**EXERCISE REQUIREMENTS**
Reproduce verbatim the lines of the material between the line containing "is (867, 696)." and the line containing "(585, 474).", inclusive of both.

*** Opening of EXCERPTED DATA ***

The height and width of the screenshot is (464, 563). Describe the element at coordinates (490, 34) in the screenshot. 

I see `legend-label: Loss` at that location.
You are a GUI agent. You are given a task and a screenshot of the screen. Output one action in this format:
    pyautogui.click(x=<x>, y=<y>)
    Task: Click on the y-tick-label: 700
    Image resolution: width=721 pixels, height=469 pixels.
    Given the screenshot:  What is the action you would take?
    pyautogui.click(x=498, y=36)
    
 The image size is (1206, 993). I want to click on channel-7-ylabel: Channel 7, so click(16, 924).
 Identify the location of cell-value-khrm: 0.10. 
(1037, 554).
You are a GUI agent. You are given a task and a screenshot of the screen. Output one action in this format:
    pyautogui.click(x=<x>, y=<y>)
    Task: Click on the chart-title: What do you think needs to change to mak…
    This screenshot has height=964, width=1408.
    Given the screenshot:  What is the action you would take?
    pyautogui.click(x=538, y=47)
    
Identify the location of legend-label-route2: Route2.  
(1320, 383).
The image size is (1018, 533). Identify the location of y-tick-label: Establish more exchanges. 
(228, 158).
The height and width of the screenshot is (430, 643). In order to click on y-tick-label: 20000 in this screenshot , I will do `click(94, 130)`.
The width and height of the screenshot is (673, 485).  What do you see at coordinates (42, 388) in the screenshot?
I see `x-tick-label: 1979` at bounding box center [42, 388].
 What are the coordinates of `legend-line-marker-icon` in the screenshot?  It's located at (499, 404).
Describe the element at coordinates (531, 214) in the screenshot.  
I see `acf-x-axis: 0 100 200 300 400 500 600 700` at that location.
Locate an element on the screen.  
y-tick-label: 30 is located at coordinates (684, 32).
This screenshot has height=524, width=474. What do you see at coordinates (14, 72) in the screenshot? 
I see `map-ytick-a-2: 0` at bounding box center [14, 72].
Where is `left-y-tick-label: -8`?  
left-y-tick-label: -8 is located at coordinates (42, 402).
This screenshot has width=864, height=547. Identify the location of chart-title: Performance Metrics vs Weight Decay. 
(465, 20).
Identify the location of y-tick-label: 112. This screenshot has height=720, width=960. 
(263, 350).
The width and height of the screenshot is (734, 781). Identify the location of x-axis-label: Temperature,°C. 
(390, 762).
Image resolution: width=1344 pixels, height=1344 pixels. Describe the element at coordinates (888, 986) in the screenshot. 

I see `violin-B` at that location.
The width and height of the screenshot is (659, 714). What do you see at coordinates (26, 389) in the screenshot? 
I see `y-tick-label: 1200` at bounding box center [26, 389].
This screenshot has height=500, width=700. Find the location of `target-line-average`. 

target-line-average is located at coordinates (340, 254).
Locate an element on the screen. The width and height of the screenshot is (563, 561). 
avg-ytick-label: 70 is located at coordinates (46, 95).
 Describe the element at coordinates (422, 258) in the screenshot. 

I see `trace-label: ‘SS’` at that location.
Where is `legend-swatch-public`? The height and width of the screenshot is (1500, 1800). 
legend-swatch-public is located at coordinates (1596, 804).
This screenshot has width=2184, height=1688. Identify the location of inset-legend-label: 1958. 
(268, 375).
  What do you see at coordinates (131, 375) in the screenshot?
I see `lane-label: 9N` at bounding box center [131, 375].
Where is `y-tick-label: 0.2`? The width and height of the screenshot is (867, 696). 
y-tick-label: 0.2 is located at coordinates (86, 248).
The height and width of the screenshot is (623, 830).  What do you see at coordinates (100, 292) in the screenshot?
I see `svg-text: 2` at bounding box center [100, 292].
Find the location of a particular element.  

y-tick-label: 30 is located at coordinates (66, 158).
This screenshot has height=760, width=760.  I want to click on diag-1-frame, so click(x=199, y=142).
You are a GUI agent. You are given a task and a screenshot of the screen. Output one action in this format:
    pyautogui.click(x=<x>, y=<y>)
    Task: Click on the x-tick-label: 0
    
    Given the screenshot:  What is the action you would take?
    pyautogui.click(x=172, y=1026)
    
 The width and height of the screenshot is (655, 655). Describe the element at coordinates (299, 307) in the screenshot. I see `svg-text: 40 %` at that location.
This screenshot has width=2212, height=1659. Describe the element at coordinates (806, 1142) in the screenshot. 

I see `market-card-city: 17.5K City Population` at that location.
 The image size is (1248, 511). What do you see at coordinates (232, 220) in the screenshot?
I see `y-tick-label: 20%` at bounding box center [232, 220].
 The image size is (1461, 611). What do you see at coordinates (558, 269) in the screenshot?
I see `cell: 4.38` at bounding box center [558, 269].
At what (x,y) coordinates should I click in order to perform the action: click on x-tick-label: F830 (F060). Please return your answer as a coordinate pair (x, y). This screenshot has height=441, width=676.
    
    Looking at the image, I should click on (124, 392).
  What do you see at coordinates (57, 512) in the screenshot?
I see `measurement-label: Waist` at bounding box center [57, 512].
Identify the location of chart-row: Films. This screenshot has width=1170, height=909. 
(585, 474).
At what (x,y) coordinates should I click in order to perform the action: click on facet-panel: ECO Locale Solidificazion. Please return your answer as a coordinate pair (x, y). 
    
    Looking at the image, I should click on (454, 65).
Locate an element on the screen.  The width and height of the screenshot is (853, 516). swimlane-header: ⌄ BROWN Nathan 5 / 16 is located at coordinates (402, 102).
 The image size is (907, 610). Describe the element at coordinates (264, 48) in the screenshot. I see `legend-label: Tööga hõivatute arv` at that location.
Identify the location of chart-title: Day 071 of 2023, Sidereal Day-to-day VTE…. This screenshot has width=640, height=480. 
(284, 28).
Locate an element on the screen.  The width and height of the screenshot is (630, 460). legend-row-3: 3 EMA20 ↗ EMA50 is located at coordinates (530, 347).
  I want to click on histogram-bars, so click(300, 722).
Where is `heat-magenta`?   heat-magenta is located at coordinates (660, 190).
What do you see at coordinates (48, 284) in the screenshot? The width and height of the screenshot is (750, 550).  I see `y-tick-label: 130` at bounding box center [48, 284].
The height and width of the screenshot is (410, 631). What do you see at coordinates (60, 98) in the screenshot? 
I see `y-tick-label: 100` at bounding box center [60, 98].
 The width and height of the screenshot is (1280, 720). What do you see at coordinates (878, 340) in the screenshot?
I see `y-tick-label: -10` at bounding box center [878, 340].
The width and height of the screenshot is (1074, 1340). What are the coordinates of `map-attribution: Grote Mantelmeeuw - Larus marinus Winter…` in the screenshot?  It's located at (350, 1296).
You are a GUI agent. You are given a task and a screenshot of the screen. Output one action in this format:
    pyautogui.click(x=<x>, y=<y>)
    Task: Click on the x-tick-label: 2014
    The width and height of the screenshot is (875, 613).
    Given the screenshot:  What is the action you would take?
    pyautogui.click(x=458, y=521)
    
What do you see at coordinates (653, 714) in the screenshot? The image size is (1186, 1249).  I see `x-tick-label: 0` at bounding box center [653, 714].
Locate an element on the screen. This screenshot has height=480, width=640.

*** Close of EXCERPTED DATA ***

**ANSWER SPACE**
Where is `y-tick-label: 0.2`? The width and height of the screenshot is (867, 696). 
y-tick-label: 0.2 is located at coordinates (86, 248).
The height and width of the screenshot is (623, 830).  What do you see at coordinates (100, 292) in the screenshot?
I see `svg-text: 2` at bounding box center [100, 292].
Find the location of a particular element.  

y-tick-label: 30 is located at coordinates (66, 158).
This screenshot has height=760, width=760.  I want to click on diag-1-frame, so click(x=199, y=142).
You are a GUI agent. You are given a task and a screenshot of the screen. Output one action in this format:
    pyautogui.click(x=<x>, y=<y>)
    Task: Click on the x-tick-label: 0
    
    Given the screenshot:  What is the action you would take?
    pyautogui.click(x=172, y=1026)
    
 The width and height of the screenshot is (655, 655). Describe the element at coordinates (299, 307) in the screenshot. I see `svg-text: 40 %` at that location.
This screenshot has width=2212, height=1659. Describe the element at coordinates (806, 1142) in the screenshot. 

I see `market-card-city: 17.5K City Population` at that location.
 The image size is (1248, 511). What do you see at coordinates (232, 220) in the screenshot?
I see `y-tick-label: 20%` at bounding box center [232, 220].
 The image size is (1461, 611). What do you see at coordinates (558, 269) in the screenshot?
I see `cell: 4.38` at bounding box center [558, 269].
At what (x,y) coordinates should I click in order to perform the action: click on x-tick-label: F830 (F060). Please return your answer as a coordinate pair (x, y). This screenshot has height=441, width=676.
    
    Looking at the image, I should click on (124, 392).
  What do you see at coordinates (57, 512) in the screenshot?
I see `measurement-label: Waist` at bounding box center [57, 512].
Identify the location of chart-row: Films. This screenshot has width=1170, height=909. 
(585, 474).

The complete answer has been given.